## Work item
Below are the records; copy every line in them that holds the string "menu".

Records from a collection
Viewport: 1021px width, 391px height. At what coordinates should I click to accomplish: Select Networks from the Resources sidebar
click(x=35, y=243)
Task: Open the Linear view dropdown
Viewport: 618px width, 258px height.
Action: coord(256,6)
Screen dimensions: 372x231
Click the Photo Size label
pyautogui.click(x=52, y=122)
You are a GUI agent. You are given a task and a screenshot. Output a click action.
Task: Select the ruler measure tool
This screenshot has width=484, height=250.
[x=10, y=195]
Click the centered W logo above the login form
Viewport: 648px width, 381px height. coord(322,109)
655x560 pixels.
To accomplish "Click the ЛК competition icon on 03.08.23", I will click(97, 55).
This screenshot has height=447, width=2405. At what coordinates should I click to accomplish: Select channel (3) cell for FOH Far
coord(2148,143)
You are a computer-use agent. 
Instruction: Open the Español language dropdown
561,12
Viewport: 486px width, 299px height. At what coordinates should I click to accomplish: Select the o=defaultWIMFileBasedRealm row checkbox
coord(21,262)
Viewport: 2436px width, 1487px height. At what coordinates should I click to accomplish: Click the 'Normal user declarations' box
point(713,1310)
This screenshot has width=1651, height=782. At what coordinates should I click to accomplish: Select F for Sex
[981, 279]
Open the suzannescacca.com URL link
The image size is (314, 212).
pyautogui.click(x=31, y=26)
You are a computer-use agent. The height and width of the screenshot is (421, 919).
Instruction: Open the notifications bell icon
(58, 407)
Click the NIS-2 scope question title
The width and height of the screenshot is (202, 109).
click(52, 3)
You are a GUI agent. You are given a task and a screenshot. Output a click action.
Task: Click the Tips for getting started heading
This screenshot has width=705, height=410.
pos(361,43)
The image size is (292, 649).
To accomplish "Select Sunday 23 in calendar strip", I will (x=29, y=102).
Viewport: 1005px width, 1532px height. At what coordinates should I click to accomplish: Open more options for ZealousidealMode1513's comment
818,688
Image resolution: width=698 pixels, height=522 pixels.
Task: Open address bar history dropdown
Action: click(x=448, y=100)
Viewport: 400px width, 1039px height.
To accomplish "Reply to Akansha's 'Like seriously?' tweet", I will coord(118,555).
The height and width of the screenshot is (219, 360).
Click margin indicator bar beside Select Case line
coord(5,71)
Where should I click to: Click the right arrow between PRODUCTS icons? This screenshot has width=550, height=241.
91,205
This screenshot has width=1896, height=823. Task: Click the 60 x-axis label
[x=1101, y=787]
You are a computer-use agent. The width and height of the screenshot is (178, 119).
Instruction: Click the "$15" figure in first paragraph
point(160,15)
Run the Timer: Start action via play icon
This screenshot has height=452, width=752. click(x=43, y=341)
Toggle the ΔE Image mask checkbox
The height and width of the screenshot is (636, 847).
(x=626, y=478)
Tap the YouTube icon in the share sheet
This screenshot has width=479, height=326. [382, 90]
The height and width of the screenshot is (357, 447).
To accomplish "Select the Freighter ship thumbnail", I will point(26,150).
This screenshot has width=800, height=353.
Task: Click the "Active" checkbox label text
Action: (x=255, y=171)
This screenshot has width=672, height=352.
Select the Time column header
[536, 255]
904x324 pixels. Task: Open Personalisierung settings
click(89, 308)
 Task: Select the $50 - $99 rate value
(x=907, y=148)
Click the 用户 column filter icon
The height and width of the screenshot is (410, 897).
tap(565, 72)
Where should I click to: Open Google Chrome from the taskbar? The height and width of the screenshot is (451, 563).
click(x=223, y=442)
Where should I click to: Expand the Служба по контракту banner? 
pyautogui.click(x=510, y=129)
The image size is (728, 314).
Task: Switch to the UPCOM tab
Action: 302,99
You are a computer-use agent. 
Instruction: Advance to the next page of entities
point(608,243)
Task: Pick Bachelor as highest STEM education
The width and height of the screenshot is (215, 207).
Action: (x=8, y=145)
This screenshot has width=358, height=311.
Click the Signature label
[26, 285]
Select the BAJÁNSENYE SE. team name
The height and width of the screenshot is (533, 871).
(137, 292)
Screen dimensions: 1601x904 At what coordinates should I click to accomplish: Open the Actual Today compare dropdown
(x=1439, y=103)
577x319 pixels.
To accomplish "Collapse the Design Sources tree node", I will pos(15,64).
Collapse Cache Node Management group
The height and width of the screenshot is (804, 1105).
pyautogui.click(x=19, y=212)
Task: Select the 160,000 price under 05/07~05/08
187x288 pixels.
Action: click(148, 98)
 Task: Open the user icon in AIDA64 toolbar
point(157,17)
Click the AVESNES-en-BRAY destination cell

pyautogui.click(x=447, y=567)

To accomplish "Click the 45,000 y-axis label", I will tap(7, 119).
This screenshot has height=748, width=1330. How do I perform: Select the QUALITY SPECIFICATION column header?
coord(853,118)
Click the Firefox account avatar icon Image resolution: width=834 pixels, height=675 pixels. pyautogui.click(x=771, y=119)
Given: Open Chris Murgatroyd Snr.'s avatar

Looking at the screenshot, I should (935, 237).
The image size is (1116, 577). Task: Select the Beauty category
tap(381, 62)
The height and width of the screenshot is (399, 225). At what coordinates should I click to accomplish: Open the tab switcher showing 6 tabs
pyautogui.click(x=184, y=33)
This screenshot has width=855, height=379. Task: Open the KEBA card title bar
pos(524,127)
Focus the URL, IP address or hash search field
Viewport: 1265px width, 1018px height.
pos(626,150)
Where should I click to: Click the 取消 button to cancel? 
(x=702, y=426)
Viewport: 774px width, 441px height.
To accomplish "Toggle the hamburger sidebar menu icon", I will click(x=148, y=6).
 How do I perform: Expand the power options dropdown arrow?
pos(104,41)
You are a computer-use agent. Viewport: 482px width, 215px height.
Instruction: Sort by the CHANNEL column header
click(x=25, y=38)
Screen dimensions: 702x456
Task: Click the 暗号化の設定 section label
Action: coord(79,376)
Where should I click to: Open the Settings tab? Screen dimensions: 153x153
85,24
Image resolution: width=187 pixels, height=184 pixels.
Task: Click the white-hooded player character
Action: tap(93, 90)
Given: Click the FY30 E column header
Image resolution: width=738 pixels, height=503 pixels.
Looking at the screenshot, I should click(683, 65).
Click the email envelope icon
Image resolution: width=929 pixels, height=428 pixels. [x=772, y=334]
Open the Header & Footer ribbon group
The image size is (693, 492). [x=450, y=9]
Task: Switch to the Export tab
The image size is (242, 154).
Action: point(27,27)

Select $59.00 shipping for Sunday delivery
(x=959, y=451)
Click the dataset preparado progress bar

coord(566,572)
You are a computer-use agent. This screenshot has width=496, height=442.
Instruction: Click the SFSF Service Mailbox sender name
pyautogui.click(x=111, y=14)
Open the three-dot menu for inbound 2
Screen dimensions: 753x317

## Final answer
To accomplish "Toggle the hamburger sidebar menu icon", I will click(x=148, y=6).
Open the three-dot menu for inbound 2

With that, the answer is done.